_REQUEST_
Lay out the data below as a Markdown table with two columns, Row and Entry, putting each non-blank line in its own numbered row.

START

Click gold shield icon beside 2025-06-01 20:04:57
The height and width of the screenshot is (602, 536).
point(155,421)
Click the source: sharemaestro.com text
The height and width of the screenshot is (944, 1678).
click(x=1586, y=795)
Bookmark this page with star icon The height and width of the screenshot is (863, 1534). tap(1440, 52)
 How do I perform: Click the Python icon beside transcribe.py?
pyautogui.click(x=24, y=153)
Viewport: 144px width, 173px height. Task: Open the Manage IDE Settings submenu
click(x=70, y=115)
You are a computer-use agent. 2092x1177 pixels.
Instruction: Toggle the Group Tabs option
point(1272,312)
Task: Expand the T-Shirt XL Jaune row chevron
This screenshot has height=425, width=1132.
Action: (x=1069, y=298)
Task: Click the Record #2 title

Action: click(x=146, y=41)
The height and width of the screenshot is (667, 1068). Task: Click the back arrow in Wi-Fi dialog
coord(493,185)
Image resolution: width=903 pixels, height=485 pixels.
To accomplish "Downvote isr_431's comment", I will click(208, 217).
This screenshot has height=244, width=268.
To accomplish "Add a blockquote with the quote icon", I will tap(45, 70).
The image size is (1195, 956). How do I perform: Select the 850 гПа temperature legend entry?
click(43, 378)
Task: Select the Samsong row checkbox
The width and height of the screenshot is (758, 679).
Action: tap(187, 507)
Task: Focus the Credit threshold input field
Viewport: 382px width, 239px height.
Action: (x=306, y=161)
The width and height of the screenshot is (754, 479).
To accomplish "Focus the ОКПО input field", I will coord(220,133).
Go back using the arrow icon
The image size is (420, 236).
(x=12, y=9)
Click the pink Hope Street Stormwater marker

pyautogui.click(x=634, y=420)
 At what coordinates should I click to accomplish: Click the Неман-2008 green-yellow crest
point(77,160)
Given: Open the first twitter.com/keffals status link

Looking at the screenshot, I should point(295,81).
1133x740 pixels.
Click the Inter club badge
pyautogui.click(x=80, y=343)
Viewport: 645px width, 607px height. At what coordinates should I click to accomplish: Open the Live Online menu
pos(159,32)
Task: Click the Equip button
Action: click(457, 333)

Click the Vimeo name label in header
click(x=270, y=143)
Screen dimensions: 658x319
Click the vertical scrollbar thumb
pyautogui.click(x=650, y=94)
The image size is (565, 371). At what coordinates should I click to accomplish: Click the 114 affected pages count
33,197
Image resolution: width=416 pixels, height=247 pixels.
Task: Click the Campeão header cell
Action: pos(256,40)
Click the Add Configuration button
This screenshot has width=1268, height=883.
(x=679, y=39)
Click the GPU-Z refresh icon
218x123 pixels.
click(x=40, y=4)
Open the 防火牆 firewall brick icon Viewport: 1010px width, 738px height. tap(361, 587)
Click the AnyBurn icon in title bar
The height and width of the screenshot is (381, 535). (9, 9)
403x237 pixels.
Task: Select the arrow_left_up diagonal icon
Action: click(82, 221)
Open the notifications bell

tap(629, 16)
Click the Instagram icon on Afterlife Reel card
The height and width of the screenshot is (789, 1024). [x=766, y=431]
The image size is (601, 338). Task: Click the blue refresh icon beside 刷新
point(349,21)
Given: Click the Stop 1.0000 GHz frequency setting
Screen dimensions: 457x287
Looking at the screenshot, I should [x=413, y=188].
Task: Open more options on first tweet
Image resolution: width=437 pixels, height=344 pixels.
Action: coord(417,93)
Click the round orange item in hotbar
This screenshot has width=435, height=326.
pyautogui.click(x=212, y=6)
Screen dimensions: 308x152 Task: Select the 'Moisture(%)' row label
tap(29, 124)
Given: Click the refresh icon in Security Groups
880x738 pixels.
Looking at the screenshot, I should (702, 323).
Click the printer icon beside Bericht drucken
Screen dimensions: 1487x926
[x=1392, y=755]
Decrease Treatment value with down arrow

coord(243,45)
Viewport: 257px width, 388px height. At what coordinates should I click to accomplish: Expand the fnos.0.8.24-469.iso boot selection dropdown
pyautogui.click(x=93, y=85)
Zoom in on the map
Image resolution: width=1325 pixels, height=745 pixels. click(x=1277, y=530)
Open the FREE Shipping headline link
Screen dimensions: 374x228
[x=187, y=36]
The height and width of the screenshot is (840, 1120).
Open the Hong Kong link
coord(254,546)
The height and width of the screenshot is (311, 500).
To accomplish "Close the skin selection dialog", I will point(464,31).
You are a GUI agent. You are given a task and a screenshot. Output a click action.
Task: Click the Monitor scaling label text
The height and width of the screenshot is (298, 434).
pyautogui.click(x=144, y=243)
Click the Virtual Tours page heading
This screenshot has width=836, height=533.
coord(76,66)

END

_ANSWER_
| Row | Entry |
|---|---|
| 1 | Click gold shield icon beside 2025-06-01 20:04:57 |
| 2 | The height and width of the screenshot is (602, 536). |
| 3 | point(155,421) |
| 4 | Click the source: sharemaestro.com text |
| 5 | The height and width of the screenshot is (944, 1678). |
| 6 | click(x=1586, y=795) |
| 7 | Bookmark this page with star icon The height and width of the screenshot is (863, 1534). tap(1440, 52) |
| 8 |  How do I perform: Click the Python icon beside transcribe.py? |
| 9 | pyautogui.click(x=24, y=153) |
| 10 | Viewport: 144px width, 173px height. Task: Open the Manage IDE Settings submenu |
| 11 | click(x=70, y=115) |
| 12 | You are a computer-use agent. 2092x1177 pixels. |
| 13 | Instruction: Toggle the Group Tabs option |
| 14 | point(1272,312) |
| 15 | Task: Expand the T-Shirt XL Jaune row chevron |
| 16 | This screenshot has height=425, width=1132. |
| 17 | Action: (x=1069, y=298) |
| 18 | Task: Click the Record #2 title |
| 19 | Action: click(x=146, y=41) |
| 20 | The height and width of the screenshot is (667, 1068). Task: Click the back arrow in Wi-Fi dialog |
| 21 | coord(493,185) |
| 22 | Image resolution: width=903 pixels, height=485 pixels. |
| 23 | To accomplish "Downvote isr_431's comment", I will click(208, 217). |
| 24 | This screenshot has height=244, width=268. |
| 25 | To accomplish "Add a blockquote with the quote icon", I will tap(45, 70). |
| 26 | The image size is (1195, 956). How do I perform: Select the 850 гПа temperature legend entry? |
| 27 | click(43, 378) |
| 28 | Task: Select the Samsong row checkbox |
| 29 | The width and height of the screenshot is (758, 679). |
| 30 | Action: tap(187, 507) |
| 31 | Task: Focus the Credit threshold input field |
| 32 | Viewport: 382px width, 239px height. |
| 33 | Action: (x=306, y=161) |
| 34 | The width and height of the screenshot is (754, 479). |
| 35 | To accomplish "Focus the ОКПО input field", I will coord(220,133). |
| 36 | Go back using the arrow icon |
| 37 | The image size is (420, 236). |
| 38 | (x=12, y=9) |
| 39 | Click the pink Hope Street Stormwater marker |
| 40 | pyautogui.click(x=634, y=420) |
| 41 |  At what coordinates should I click to accomplish: Click the Неман-2008 green-yellow crest |
| 42 | point(77,160) |
| 43 | Given: Open the first twitter.com/keffals status link |
| 44 | Looking at the screenshot, I should point(295,81). |
| 45 | 1133x740 pixels. |
| 46 | Click the Inter club badge |
| 47 | pyautogui.click(x=80, y=343) |
| 48 | Viewport: 645px width, 607px height. At what coordinates should I click to accomplish: Open the Live Online menu |
| 49 | pos(159,32) |
| 50 | Task: Click the Equip button |
| 51 | Action: click(457, 333) |
| 52 | Click the Vimeo name label in header |
| 53 | click(x=270, y=143) |
| 54 | Screen dimensions: 658x319 |
| 55 | Click the vertical scrollbar thumb |
| 56 | pyautogui.click(x=650, y=94) |
| 57 | The image size is (565, 371). At what coordinates should I click to accomplish: Click the 114 affected pages count |
| 58 | 33,197 |
| 59 | Image resolution: width=416 pixels, height=247 pixels. |
| 60 | Task: Click the Campeão header cell |
| 61 | Action: pos(256,40) |
| 62 | Click the Add Configuration button |
| 63 | This screenshot has width=1268, height=883. |
| 64 | (x=679, y=39) |
| 65 | Click the GPU-Z refresh icon |
| 66 | 218x123 pixels. |
| 67 | click(x=40, y=4) |
| 68 | Open the 防火牆 firewall brick icon Viewport: 1010px width, 738px height. tap(361, 587) |
| 69 | Click the AnyBurn icon in title bar |
| 70 | The height and width of the screenshot is (381, 535). (9, 9) |
| 71 | 403x237 pixels. |
| 72 | Task: Select the arrow_left_up diagonal icon |
| 73 | Action: click(82, 221) |
| 74 | Open the notifications bell |
| 75 | tap(629, 16) |
| 76 | Click the Instagram icon on Afterlife Reel card |
| 77 | The height and width of the screenshot is (789, 1024). [x=766, y=431] |
| 78 | The image size is (601, 338). Task: Click the blue refresh icon beside 刷新 |
| 79 | point(349,21) |
| 80 | Given: Click the Stop 1.0000 GHz frequency setting |
| 81 | Screen dimensions: 457x287 |
| 82 | Looking at the screenshot, I should [x=413, y=188]. |
| 83 | Task: Open more options on first tweet |
| 84 | Image resolution: width=437 pixels, height=344 pixels. |
| 85 | Action: coord(417,93) |
| 86 | Click the round orange item in hotbar |
| 87 | This screenshot has width=435, height=326. |
| 88 | pyautogui.click(x=212, y=6) |
| 89 | Screen dimensions: 308x152 Task: Select the 'Moisture(%)' row label |
| 90 | tap(29, 124) |
| 91 | Given: Click the refresh icon in Security Groups |
| 92 | 880x738 pixels. |
| 93 | Looking at the screenshot, I should (702, 323). |
| 94 | Click the printer icon beside Bericht drucken |
| 95 | Screen dimensions: 1487x926 |
| 96 | [x=1392, y=755] |
| 97 | Decrease Treatment value with down arrow |
| 98 | coord(243,45) |
| 99 | Viewport: 257px width, 388px height. At what coordinates should I click to accomplish: Expand the fnos.0.8.24-469.iso boot selection dropdown |
| 100 | pyautogui.click(x=93, y=85) |
| 101 | Zoom in on the map |
| 102 | Image resolution: width=1325 pixels, height=745 pixels. click(x=1277, y=530) |
| 103 | Open the FREE Shipping headline link |
| 104 | Screen dimensions: 374x228 |
| 105 | [x=187, y=36] |
| 106 | The height and width of the screenshot is (840, 1120). |
| 107 | Open the Hong Kong link |
| 108 | coord(254,546) |
| 109 | The height and width of the screenshot is (311, 500). |
| 110 | To accomplish "Close the skin selection dialog", I will point(464,31). |
| 111 | You are a GUI agent. You are given a task and a screenshot. Output a click action. |
| 112 | Task: Click the Monitor scaling label text |
| 113 | The height and width of the screenshot is (298, 434). |
| 114 | pyautogui.click(x=144, y=243) |
| 115 | Click the Virtual Tours page heading |
| 116 | This screenshot has width=836, height=533. |
| 117 | coord(76,66) |